Problem solving was a huge component within this project. At times the information and set up would
seem relatively straight forward and intuitive. At other times, I found it increasingly challenging to properly
extract the correct data that I would need from our sample in order to get the proper proportions or test
statistics. When working with these things, this became frustrating to me and overwhelming. It however gave
me a wonderful chance to dive in deeper and read with more careful study and comprehension. I felt I gained
more from the set-up of these problems then I did from the standard text book questions. The more visual and
practical application provided a sturdy foundations to spring into better understanding for me.
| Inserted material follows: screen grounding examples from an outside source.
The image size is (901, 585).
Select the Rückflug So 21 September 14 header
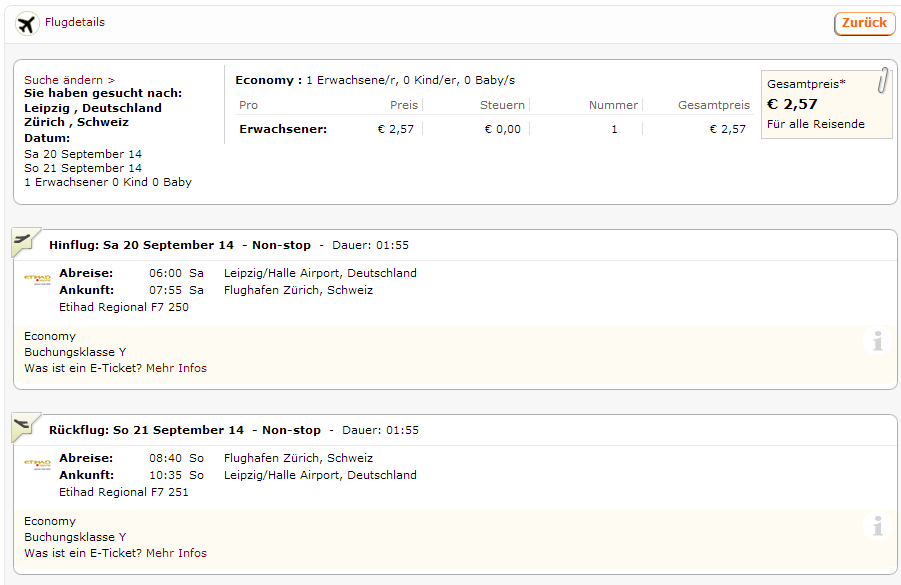(x=146, y=430)
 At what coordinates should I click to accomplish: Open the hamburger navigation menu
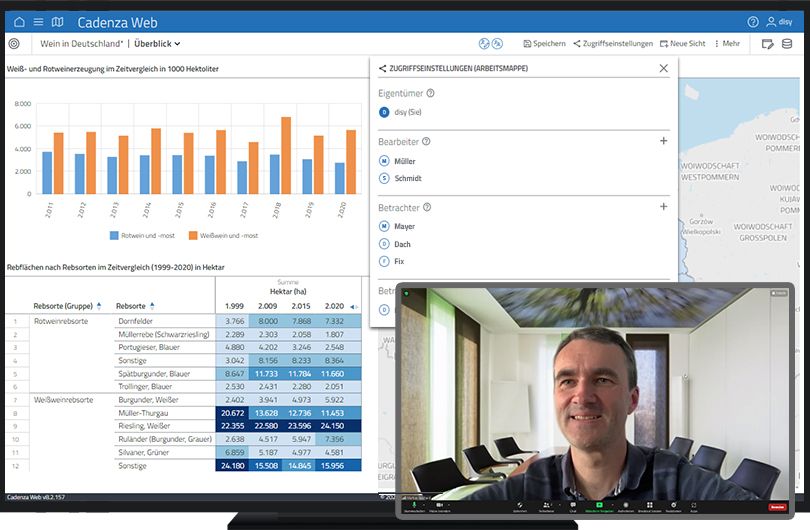[38, 22]
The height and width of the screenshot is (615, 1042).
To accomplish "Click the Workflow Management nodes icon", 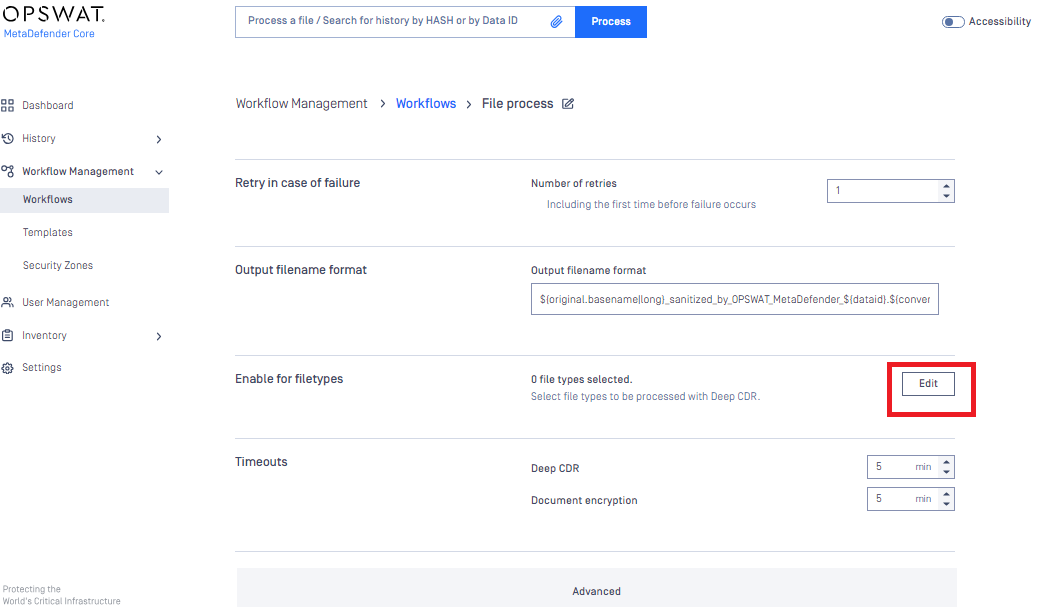I will [8, 172].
The other huge
element of critical thinking and problem solving was the presentation of this project. I have almost zero
experience with excel, and I remember feeling completely overwhelmed with the task at hand. How on Earth
were all of these graphs and charts going to happen?! Magically?! It was daunting to say the least. Fortunately
for us these days, YouTube had all of the answers. I learned through a lot of trial and error that excel is actually
a fairly intuitive program, with far more robust possibilities then I originally expected. I learned a ton while
performing this project in both Excel and in Word processing.
After this class, I have already noticed that I more critically observe and assess statistics I see in my day
to day life. I believe that a fuller understanding of statistics methods can prepare the everyday consumer to be
mindful. In our current day and age it is so common for us to be bombarded by statistics: but they are generally
so heavily biased that it is clear that the only intention present is the goal of selling a product. This must be the
price of consumer and capitalist society: but I do not think ignorance is bliss. Having even a basic
understanding of how statistics are found can help us to stay away from hoax products, or even just to look
twice before believing something we read online. I think it is important to have as non-biased statistics as
possible, and I will continue to honor that concept as I push into research methods of my own here in the next
few years of my continued education.